Problem Description

In this LeetCode problem, we're given a set of statements made by a group of n people, about each other's trustworthiness. Specifically, the input is a 2D integer array statements where:

• statements[i][j] = 0 means person i claims person j is bad (untruthful).
• statements[i][j] = 1 means person i claims person j is good (truthful).
• statements[i][j] = 2 means person i has not made any claim about person j.

Individuals are not permitted to make statements about themselves, thus statements[i][i] is always 2. The objective is to determine the maximum number of people that can be considered 'good' based on these statements.
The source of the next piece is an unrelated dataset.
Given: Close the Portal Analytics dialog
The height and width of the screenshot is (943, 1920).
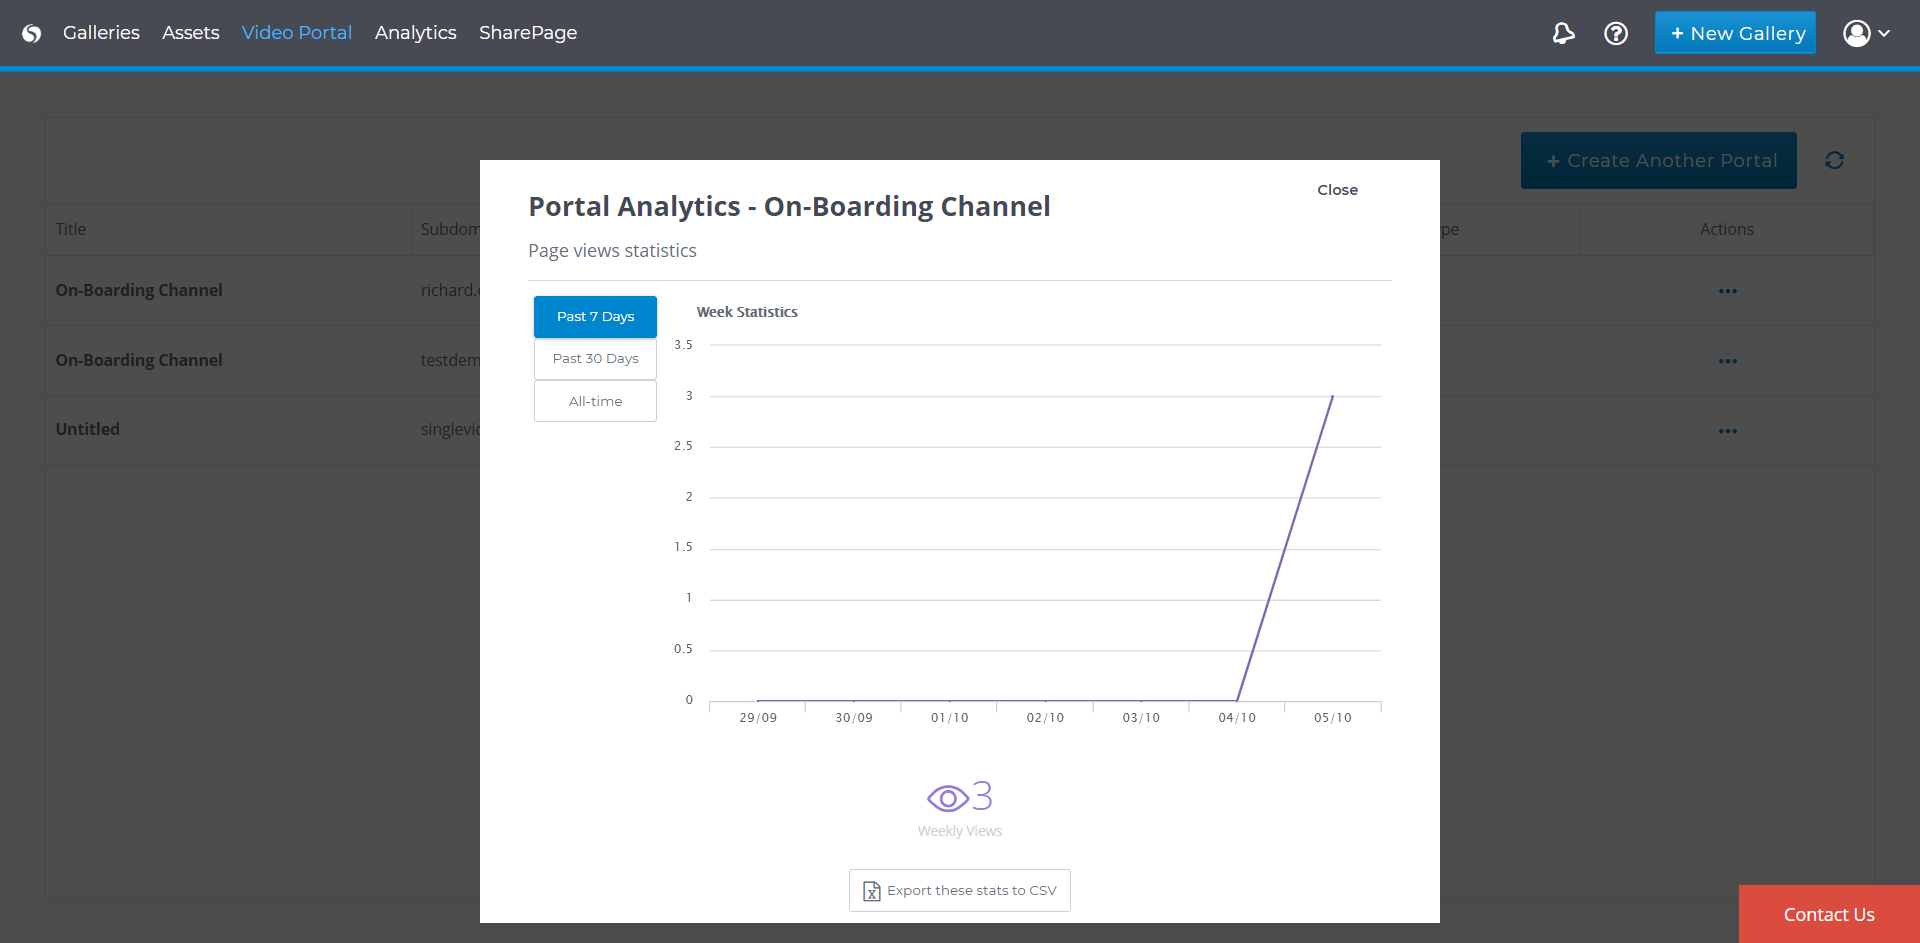Looking at the screenshot, I should 1337,190.
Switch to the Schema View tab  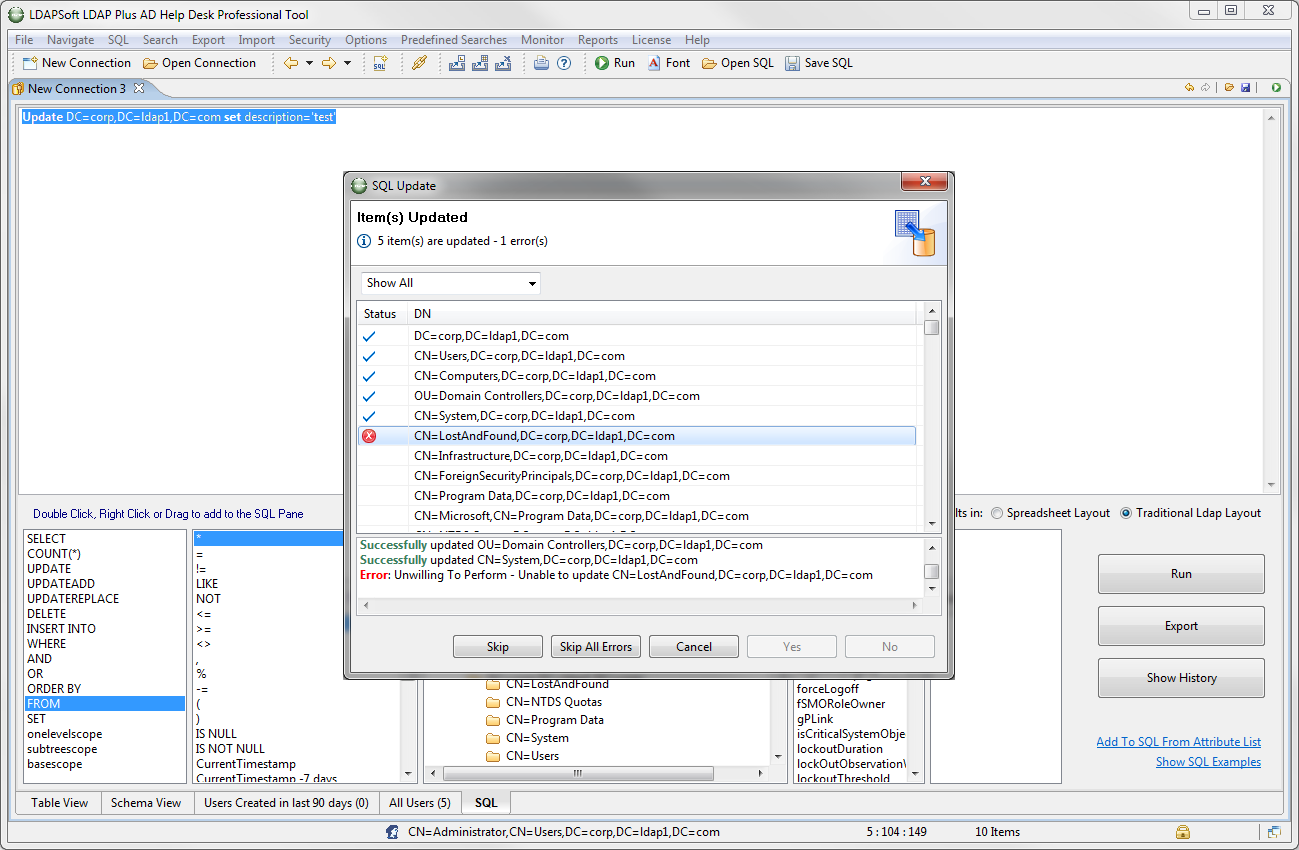pos(146,803)
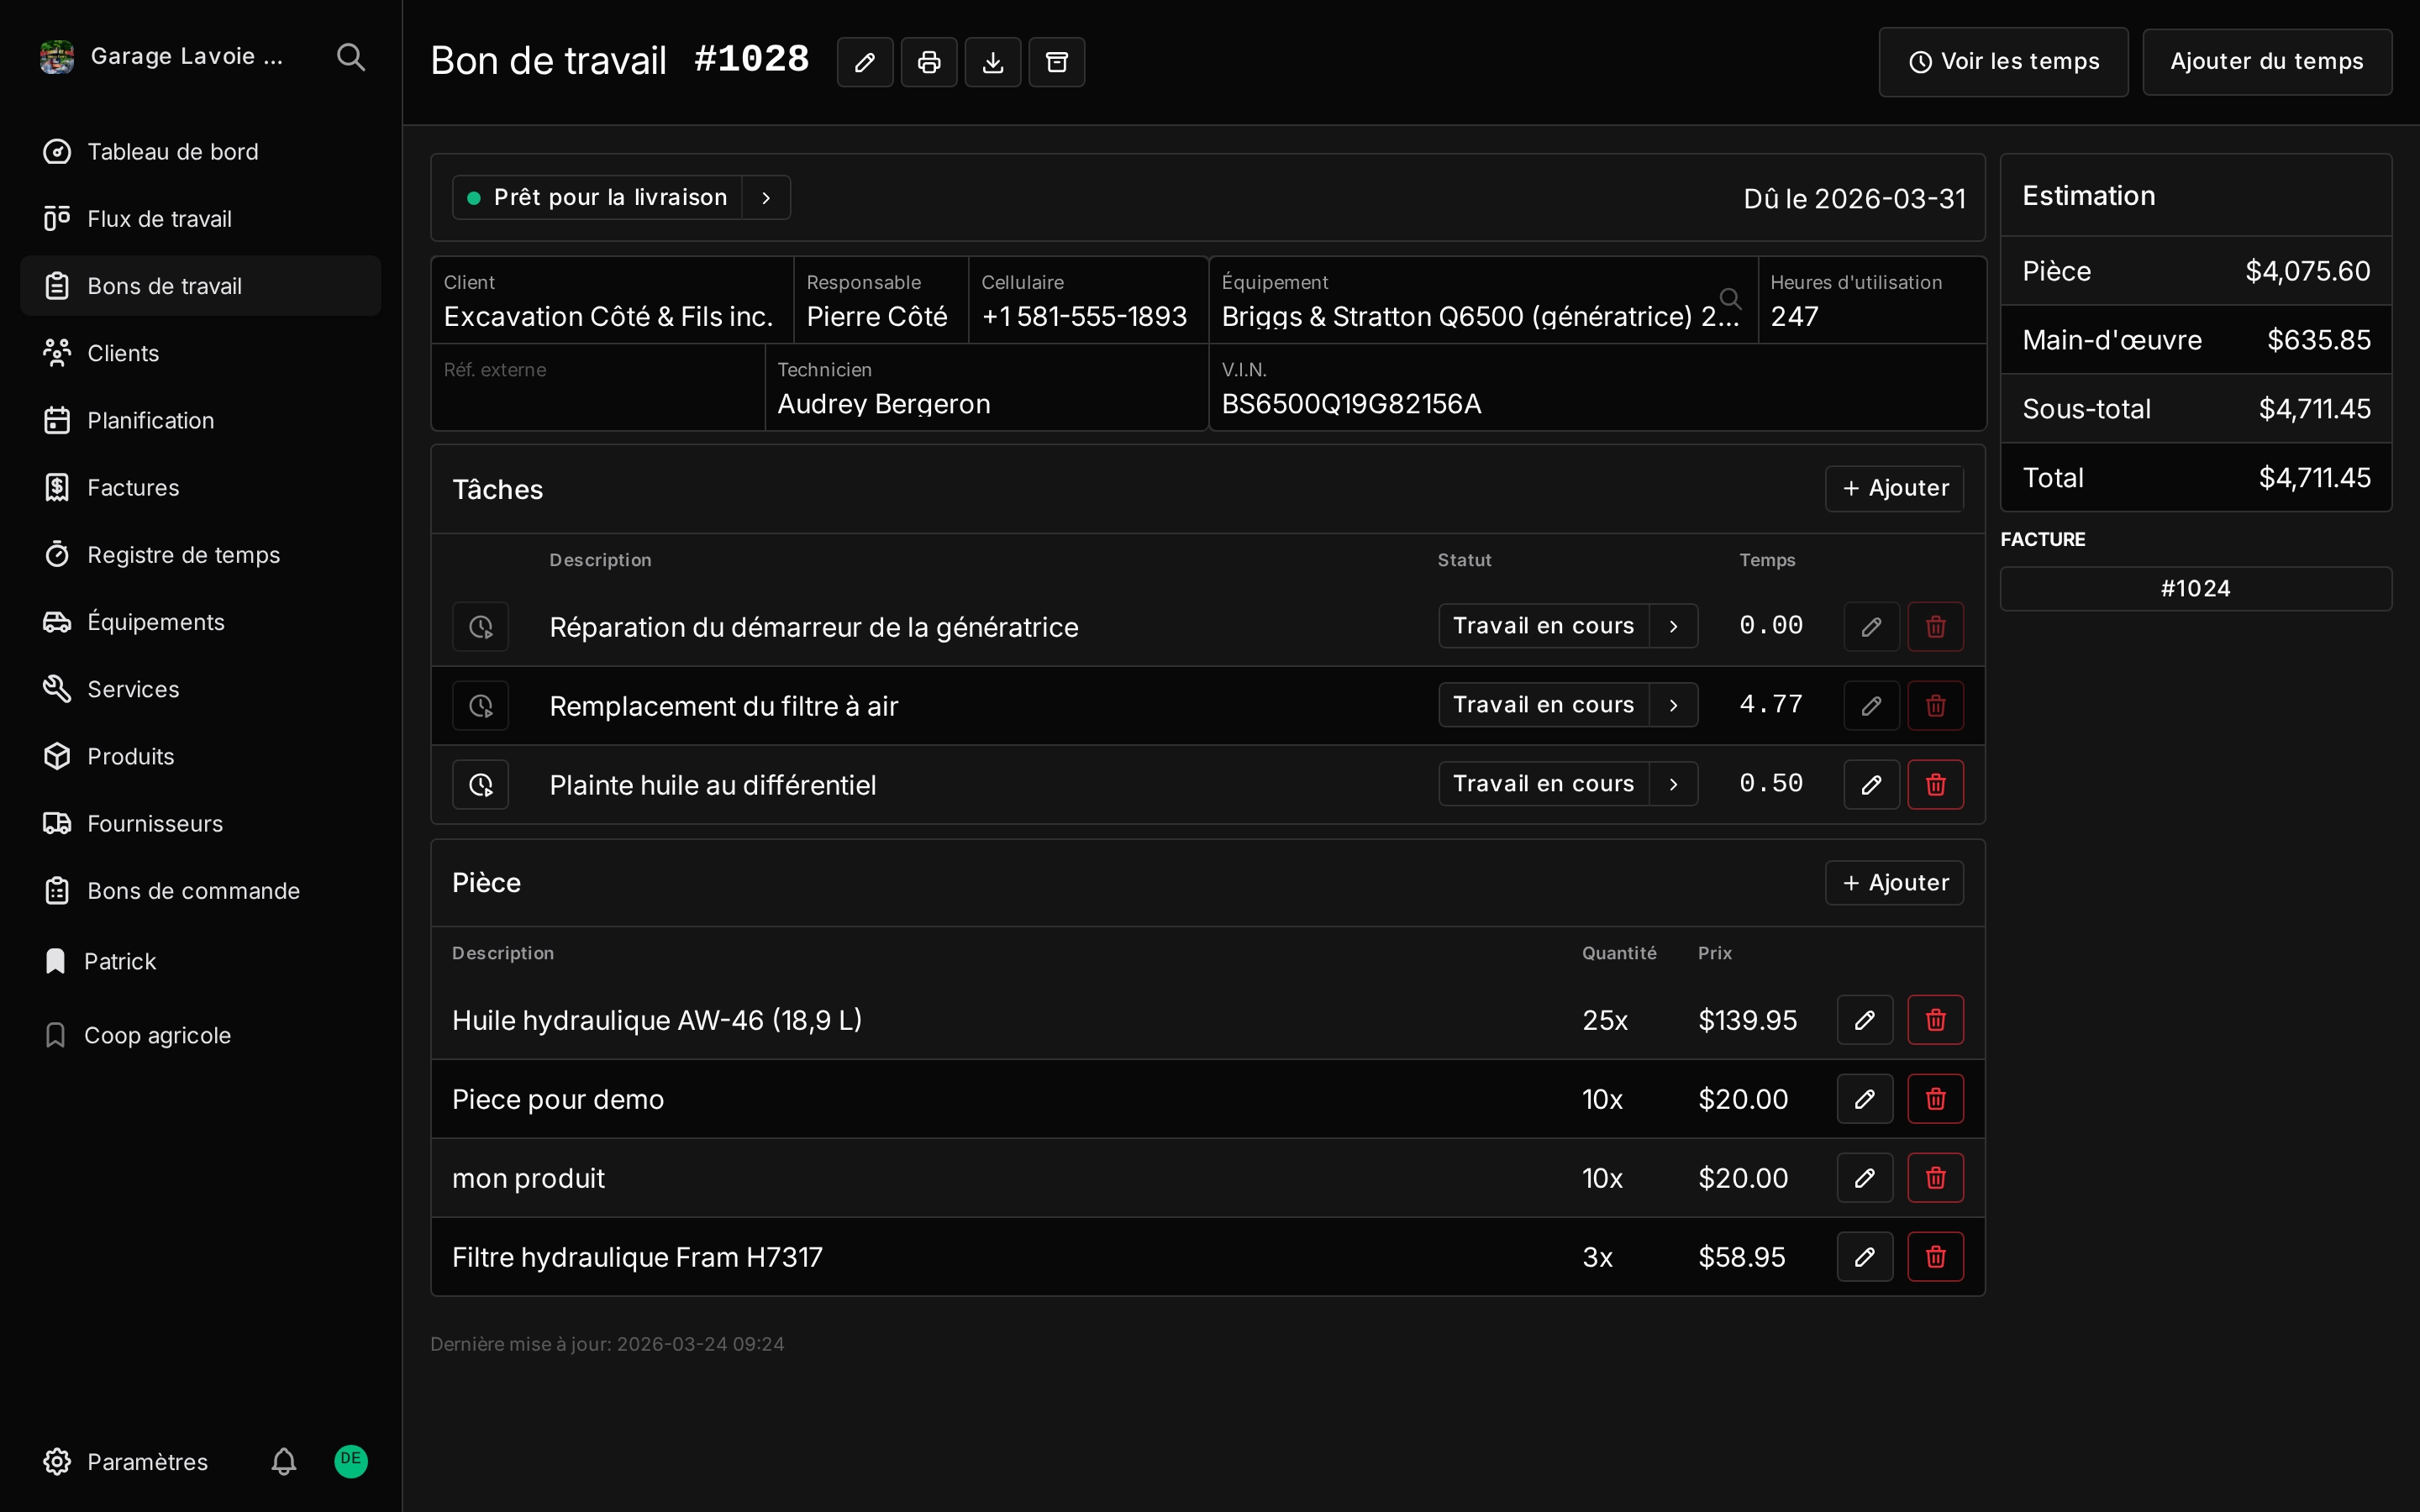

A 'good' person always tells the truth, while a 'bad' person may lie or tell the truth.

Flowchart Walkthrough

Let's analyze the problem LeetCode 2151. Maximum Good People Based on Statements using the Flowchart. Here's how we can deduce the best approach:

1. Is it a graph?

   • No: The problem description doesn't involve a typical graph structure with nodes directly connected by edges.

2. Need to solve for kth smallest/largest?

   • No: The task is not about finding a kth smallest or largest element.

3. Involves Linked Lists?

   • No: There is no manipulation or traversal of linked lists mentioned.

4. Does the problem have small constraints?

   • Yes: Each person can either be good or bad, which suggests a limited number of combinations or permutations to explore, indicative of small constraints that suit exhaustive techniques.

5. Brute force / Backtracking?

   • Yes: Given the small constraints and the nature of trying all combinations of good and bad people to validate against given statements, brute force or backtracking is most suited. We need to explore every possible combination of people's states (good or bad) and verify their consistency with provided statements, which is characteristic of backtracking.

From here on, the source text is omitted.